TASK OBJECTIVE: Write the next part of the article below about Elmhurst Hospital staff during the COVID-19 pandemic, starting after its final paragraph.

EXTRACTED TEXT:
Start of Block

PHOTO: Patients wear personal protective equipment while maintaining social distancing as they wait in line for a COVID-19 test at Elmhurst Hospital Center, March 25, 2020, in New York.

As the pandemic continued, many other Elmhurst staff contracted COVID-19 from working with patients on the front lines. Unfortunately, several of those staff members succumbed to the disease.

PHOTO: A group of medical workers inside Elmhurst's Emergency Room in Queens, N.Y.

“These people we see every day and these people are family to us,” said Paula Clarke, the evening administrator on duty at Elmhurst. “So, when this virus took them in that way, it was a shock to us.”

PHOTO: Paula Clarke, Elmhurst Hospital administrator, poses for a portrait at Elmhurst Hospital on March 19, 2021.

Clarke recalled moments during the initial peak of sitting alone in her car to prep herself for the start of another grueling night shift.

“I was sitting in the parking lot for an hour sometimes because I was fearful. I didn’t know what to expect,” she said. “How am I going to FaceTime with a family member who’s about to lose a loved one?”

PHOTO: Workers wearing personal protective equipment bury bodies in a trench on Hart Island, April 9, 2020, in Bronx, N.Y.

‘Each month got better’

During the initial months of the pandemic, Elmhurst staff experienced unimaginable devastation. But as the year went on, the number of COVID cases and deaths related to COVID began declining at the hospital with increases in COVID testing and new protocols made in anticipation of surges in cases.

PHOTO: People wait for hours in long lines outside of Elmhurst Hospital Center in Queens to be tested for coronavirus, March 25, 2020.

“Each month got better in terms of how the staff adapted to what we were really experiencing,” said Clarke. “It got better not in the sense that patients weren’t coming in sick, we felt like we finally had a grip of what our role was.”

PHOTO: Greeting cards for healthcare workers are seen inside the Elmhurst Hospital amid the coronavirus pandemic in Queens, N.Y., May 12. 2020.

The past year of non-stop work plus being away from family and friends had lasting effects on the Elmhurst staff — emotional and mental. “It has some remnants of PTSD in the sense that when someone gets brought in with COVID, you start to get nervous, not for yourself but for the patient because you really don’t know how the patient is going to regress with the disease,” said Torres.

End of Block

DATASET CONTENT:
Start of Block

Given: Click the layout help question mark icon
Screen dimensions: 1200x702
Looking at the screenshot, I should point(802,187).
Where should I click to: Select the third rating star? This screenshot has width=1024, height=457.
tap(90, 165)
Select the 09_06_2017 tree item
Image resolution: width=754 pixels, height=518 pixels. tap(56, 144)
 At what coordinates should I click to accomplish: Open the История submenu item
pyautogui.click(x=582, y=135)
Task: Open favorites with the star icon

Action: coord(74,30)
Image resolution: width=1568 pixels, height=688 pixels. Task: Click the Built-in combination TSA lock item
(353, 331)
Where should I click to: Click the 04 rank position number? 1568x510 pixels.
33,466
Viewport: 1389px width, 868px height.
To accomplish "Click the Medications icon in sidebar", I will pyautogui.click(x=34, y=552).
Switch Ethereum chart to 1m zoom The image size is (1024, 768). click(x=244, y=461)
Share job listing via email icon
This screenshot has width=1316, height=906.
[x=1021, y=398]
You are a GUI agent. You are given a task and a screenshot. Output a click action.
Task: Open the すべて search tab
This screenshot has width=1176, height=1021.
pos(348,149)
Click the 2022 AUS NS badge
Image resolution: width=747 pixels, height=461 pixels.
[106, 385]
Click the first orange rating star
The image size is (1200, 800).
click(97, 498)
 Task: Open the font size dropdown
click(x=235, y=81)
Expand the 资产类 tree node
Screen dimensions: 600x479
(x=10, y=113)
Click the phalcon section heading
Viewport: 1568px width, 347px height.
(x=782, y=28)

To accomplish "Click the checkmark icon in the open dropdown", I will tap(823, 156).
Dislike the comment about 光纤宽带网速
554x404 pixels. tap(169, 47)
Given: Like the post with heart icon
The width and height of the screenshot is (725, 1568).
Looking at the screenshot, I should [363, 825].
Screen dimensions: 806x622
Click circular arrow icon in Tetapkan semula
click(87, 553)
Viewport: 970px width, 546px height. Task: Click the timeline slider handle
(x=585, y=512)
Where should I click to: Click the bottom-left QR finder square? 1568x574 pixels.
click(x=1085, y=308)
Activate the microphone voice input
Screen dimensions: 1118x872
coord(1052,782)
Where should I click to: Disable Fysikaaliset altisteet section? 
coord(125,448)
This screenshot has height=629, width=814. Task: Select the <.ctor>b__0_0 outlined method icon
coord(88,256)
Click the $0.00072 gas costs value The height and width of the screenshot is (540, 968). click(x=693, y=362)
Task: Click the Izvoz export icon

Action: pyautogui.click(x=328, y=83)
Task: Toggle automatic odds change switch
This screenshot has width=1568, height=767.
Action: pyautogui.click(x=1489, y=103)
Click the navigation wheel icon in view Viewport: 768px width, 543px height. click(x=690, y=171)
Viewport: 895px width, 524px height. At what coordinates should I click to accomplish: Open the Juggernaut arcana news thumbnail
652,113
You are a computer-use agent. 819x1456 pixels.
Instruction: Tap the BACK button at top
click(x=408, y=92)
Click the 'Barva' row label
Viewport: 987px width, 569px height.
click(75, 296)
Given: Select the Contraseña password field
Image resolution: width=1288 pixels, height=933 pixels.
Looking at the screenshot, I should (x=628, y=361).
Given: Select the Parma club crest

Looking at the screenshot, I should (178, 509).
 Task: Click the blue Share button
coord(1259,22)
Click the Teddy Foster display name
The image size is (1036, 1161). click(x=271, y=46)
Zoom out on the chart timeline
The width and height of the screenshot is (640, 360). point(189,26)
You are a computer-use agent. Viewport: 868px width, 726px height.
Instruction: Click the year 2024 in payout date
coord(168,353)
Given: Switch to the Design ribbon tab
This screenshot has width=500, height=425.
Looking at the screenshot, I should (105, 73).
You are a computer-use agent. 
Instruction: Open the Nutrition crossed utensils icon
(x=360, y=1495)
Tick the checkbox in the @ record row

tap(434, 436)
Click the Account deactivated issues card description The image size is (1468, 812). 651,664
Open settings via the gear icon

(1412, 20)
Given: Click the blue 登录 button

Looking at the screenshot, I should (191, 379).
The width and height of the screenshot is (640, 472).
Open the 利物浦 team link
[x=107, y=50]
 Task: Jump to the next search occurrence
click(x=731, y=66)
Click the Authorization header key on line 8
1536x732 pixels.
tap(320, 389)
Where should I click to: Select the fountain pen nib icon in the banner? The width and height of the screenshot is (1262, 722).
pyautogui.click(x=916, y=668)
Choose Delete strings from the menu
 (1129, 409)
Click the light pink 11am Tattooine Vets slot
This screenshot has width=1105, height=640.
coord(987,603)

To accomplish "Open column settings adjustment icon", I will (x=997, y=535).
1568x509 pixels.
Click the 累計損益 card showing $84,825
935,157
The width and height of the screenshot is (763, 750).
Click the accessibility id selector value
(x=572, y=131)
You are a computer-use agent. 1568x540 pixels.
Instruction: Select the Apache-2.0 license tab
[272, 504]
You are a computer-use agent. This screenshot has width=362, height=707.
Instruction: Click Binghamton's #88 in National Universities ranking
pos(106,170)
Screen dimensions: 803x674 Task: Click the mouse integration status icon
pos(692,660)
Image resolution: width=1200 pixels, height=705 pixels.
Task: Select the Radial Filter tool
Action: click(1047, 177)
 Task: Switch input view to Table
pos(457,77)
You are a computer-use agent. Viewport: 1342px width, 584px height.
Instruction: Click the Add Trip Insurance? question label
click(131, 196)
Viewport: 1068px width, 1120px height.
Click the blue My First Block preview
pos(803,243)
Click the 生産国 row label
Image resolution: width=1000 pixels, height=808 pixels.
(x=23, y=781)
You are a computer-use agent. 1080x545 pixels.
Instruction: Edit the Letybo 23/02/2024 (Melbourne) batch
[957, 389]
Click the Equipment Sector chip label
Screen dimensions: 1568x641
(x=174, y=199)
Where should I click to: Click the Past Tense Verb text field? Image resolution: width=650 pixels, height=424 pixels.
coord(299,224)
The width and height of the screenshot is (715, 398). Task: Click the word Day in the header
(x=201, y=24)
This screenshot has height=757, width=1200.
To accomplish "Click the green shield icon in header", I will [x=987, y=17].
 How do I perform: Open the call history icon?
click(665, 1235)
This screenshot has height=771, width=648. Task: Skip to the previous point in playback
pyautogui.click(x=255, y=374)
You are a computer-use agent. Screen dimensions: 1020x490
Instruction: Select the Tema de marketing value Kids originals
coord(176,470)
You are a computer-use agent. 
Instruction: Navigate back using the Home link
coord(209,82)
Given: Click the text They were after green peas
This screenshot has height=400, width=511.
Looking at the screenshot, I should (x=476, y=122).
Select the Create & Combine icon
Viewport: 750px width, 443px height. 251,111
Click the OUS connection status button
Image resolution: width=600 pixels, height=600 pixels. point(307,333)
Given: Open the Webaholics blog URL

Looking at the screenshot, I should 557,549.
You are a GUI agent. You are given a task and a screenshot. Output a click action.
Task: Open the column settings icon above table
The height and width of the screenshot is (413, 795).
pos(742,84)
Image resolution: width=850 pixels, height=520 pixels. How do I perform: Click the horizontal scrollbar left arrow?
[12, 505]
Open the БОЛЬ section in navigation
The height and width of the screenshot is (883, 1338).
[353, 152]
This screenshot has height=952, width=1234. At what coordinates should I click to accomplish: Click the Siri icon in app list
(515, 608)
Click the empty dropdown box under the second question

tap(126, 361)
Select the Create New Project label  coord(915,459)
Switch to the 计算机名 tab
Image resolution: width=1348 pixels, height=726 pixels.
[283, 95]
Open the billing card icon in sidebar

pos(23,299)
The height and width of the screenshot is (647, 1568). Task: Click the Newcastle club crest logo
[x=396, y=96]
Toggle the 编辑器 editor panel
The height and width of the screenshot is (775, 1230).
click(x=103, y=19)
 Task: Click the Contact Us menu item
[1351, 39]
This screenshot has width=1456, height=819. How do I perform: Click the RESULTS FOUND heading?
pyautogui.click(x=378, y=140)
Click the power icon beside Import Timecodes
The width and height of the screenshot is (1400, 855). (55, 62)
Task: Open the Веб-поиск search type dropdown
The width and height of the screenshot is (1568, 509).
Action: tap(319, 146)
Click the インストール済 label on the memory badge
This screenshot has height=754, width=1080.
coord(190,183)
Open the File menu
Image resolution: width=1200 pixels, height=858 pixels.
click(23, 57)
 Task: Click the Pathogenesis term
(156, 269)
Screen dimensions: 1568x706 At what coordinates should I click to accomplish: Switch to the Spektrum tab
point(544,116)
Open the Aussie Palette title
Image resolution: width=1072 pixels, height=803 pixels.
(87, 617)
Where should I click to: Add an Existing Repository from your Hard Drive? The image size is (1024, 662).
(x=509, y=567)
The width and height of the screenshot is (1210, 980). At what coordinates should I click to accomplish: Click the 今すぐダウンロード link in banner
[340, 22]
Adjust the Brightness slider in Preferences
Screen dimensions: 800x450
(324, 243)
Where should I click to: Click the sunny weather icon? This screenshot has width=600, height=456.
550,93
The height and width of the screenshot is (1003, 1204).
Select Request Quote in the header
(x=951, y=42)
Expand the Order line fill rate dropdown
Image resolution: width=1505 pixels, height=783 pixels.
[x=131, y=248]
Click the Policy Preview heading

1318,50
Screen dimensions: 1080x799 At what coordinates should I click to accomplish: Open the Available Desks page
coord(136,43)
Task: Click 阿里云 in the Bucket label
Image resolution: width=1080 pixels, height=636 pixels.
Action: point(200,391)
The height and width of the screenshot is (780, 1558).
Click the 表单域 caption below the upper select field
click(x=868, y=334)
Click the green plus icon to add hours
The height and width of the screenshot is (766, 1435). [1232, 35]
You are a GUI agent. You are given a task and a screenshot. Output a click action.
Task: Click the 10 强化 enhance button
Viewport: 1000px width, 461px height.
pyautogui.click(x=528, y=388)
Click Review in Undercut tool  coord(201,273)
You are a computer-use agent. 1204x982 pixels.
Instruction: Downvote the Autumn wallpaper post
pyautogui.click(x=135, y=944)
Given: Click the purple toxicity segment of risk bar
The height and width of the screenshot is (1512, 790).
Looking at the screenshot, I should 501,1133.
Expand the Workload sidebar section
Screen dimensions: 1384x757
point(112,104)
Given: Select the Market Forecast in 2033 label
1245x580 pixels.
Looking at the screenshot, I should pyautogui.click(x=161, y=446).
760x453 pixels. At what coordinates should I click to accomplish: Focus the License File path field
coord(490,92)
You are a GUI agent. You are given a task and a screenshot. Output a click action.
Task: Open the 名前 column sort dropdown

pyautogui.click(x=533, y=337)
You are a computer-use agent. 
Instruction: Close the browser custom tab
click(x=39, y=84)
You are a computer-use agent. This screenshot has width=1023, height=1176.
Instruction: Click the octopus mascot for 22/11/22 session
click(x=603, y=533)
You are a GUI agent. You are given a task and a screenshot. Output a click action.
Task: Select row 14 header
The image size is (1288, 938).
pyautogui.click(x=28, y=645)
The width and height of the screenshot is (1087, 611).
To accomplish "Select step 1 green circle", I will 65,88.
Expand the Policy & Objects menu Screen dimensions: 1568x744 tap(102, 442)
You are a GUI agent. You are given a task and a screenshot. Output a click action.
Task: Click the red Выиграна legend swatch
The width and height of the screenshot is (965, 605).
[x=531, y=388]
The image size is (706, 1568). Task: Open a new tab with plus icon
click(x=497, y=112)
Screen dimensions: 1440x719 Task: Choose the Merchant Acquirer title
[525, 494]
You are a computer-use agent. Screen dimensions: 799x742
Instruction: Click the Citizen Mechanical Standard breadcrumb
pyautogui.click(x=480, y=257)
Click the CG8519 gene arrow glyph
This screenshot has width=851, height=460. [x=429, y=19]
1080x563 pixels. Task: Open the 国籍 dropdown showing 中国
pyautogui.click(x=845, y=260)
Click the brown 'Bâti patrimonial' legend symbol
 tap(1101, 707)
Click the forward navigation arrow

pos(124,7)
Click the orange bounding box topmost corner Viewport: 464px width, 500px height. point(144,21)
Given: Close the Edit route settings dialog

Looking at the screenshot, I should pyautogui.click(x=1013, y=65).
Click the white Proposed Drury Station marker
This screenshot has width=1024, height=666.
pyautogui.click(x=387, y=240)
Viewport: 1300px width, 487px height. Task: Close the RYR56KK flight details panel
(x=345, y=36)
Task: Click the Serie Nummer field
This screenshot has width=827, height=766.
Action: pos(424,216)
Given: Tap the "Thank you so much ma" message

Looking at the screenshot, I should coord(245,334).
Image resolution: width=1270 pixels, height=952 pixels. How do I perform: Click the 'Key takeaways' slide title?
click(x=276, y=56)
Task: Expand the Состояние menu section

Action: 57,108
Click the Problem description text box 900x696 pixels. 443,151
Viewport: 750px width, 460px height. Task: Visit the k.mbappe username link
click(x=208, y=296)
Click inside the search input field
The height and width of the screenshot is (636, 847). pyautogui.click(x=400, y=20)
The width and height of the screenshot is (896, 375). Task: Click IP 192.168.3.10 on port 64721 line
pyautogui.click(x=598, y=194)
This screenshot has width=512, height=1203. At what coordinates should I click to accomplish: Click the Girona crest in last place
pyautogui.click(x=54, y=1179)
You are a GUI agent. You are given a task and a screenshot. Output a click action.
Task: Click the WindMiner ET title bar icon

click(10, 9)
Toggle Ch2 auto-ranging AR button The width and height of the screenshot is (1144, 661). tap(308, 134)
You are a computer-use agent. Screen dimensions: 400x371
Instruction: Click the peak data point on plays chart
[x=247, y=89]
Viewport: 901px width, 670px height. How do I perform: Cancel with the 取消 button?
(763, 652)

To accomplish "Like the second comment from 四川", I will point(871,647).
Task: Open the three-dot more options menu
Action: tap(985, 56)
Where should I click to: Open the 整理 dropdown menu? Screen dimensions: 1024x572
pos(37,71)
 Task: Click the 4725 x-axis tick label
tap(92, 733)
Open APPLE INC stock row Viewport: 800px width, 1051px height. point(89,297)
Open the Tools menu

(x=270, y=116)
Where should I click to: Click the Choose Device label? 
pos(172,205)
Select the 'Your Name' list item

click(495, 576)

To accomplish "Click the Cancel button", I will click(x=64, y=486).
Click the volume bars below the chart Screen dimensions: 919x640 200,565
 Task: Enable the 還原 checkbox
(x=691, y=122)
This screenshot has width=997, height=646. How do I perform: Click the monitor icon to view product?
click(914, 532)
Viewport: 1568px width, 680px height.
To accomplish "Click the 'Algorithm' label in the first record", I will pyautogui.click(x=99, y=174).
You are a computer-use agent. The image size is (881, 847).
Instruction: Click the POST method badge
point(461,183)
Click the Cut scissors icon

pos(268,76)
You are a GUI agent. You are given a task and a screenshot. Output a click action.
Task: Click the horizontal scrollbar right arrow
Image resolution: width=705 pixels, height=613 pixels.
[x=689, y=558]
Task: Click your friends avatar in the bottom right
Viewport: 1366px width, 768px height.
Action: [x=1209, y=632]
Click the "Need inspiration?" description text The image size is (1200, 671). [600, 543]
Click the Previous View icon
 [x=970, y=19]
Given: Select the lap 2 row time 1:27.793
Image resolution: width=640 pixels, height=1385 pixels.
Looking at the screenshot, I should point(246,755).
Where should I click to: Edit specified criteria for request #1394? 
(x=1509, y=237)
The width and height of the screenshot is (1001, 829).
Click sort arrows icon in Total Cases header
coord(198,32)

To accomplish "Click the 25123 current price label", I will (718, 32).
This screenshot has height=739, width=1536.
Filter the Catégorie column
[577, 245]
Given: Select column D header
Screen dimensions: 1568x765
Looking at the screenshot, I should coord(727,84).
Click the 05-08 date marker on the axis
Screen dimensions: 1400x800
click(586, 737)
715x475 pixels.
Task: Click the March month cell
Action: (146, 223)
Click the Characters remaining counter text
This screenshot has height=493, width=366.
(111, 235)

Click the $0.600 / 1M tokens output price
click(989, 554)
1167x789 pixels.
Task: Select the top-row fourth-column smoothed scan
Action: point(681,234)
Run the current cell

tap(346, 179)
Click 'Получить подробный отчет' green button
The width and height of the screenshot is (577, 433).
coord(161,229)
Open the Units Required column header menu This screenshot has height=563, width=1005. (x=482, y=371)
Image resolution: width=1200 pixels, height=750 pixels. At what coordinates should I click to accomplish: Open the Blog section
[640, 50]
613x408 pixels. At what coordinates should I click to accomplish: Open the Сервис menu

End of Block

THE ANSWER:
PHOTO: A hospital worker cares for a patients with the coronavirus at Elmhurst Hospital in Queens, May 8, 2020.

The staff at Elmhurst Hospital Center have seen the darkest days of the pandemic. More work still needs to be done and the hospital has not returned to its pre-pandemic routine.

PHOTO: A healthcare worker in personal protective equipment (PPE) walks outside Elmhurst Hospital during the outbreak of the coronavirus disease (COVID-19) in the Queens, N.Y., April 6, 2020.

Yet, with the administration of COVID vaccines to the staff and some patients late last year, the mood now circulating through Elmhurst has become one of positivity and hope. “I feel very confident with the rollout of the vaccines,” Torres said. “I feel confident we are going to get a really good handle on it and we will be able to protect everybody more than before.”

PHOTO: In a tribute to frontline health care workers during the COVID-19 pandemic, a JetBlue passenger plane flies over NYC Health + Hospital/Elmhurst just before 7:00 pm, in Queens, N.Y, May 7, 2020.

“I learned that people are stronger than they give themselves credit for,” said Torres, now a father of healthy twin boys. “We as humans can come together to help each other.”

Alexis E. Carrington, MD, is a dermatology resident at George Washington University and a contributor to the ABC News Medical Unit. She completed her internal medicine preliminary year between July 2019 – July 2020 at Elmhurst Hospital. ABC News medical correspondent, Darien Sutton, MD, MBA, also contributed to this article.